# Work to complete:
[1] Echo the speech recognition passage word for word, starting with the words containing "Some CSR systems" and ending with "to facilitate correction.".
[2] From the speech recognition passage, list every capability that the summary attributes to the dictation editing component.
[3] According to the speech recognition passage, why can't a word processor that receives characters from a CSR dictation facility display previously spoken words to help with correction?
** BEGIN Page extract **
Some CSR systems serve as a dictation facility for word processors. Such a CSR system controls the receiving and recognizing of a spoken utterance and then sends each character corresponding to the recognized word to the word processor. Such configurations have a disadvantage in that when a speaker attempts to correct a word that was previously spoken, the word processor does not have access to the recognized word list and thus cannot display those words to facilitate correction.

SUMMARY OF THE INVENTION

The present invention provides a new and improved computer speech recognition (CSR) system with a recognition component and a dictation editing component. The dictation editing component allows for rapid correction of misrecognized words. The dictation editing component allows a speaker to select the number of alternative words to be displayed in a correction window by resizing the correction window. The dictation editing component displays the words in the correction window in alphabetical order to facilitate locating the correct word. In another aspect of the present invention, the CSR system eliminates the possibility, when a misrecognized word or phrase is respoken, that the respoken utterance will be again recognized as the same misrecognized word or phrase based on analysis of both the previously spoken utterance and the newly spoken utterance. The dictation editing component also allows a speaker to specify the amount of speech that is buffered in a dictation editing component before transferring the recognized words to a word processor. The dictation editing component also uses a word correction metaphor or a phrase correction metaphor which changes editing actions which are normally character-based to be either word-based or phrase-based.
** END Page extract **
** BEGIN Data block **
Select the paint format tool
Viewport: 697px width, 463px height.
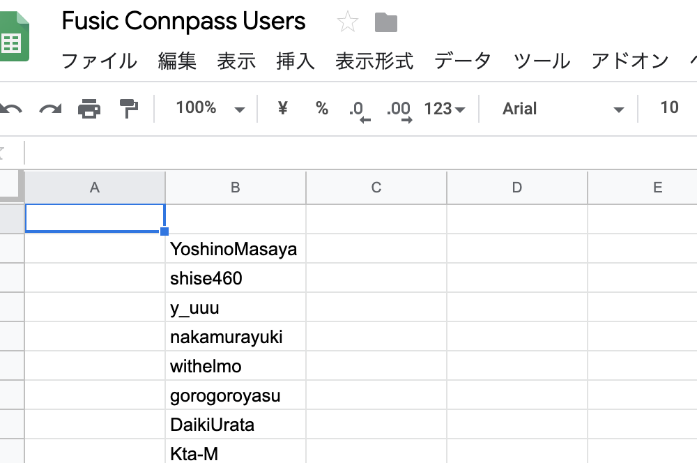point(128,108)
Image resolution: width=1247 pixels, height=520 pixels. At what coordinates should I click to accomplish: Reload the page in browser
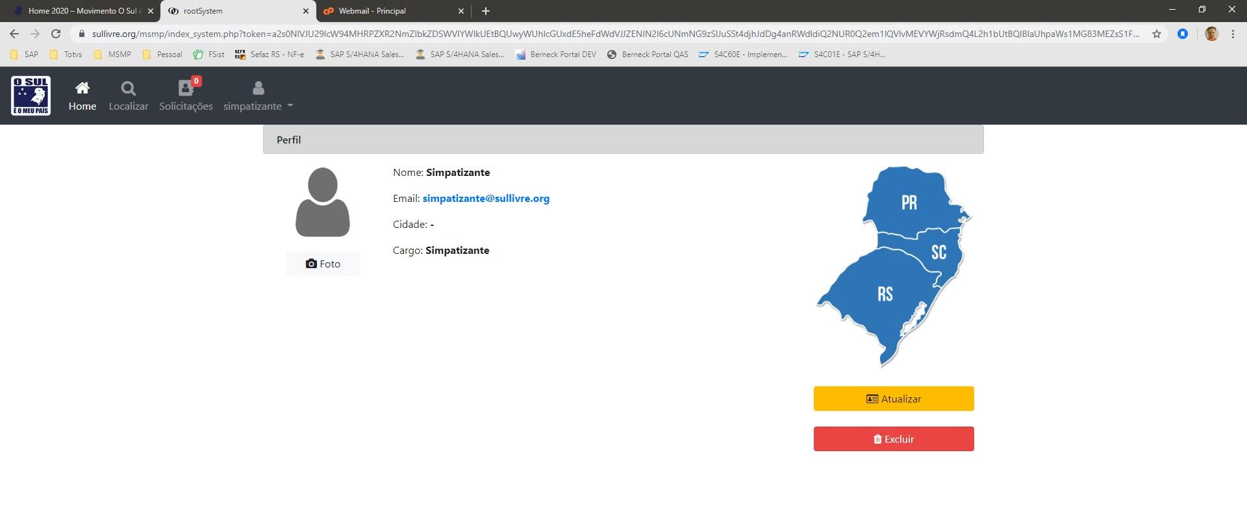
** END Data block **
# Expected results:
[1]
Some CSR systems serve as a dictation facility for word processors. Such a CSR system controls the receiving and recognizing of a spoken utterance and then sends each character corresponding to the recognized word to the word processor. Such configurations have a disadvantage in that when a speaker attempts to correct a word that was previously spoken, the word processor does not have access to the recognized word list and thus cannot display those words to facilitate correction.

[2]
- It allows rapid correction of misrecognized words.
- It lets a speaker select how many alternative words appear in a correction window by resizing that window.
- It displays the words in the correction window in alphabetical order.
- It lets a speaker specify how much speech is buffered before the recognized words are transferred to a word processor.
- It uses a word correction metaphor or a phrase correction metaphor, which makes normally character-based editing actions word-based or phrase-based.

[3] The word processor does not have access to the recognized word list.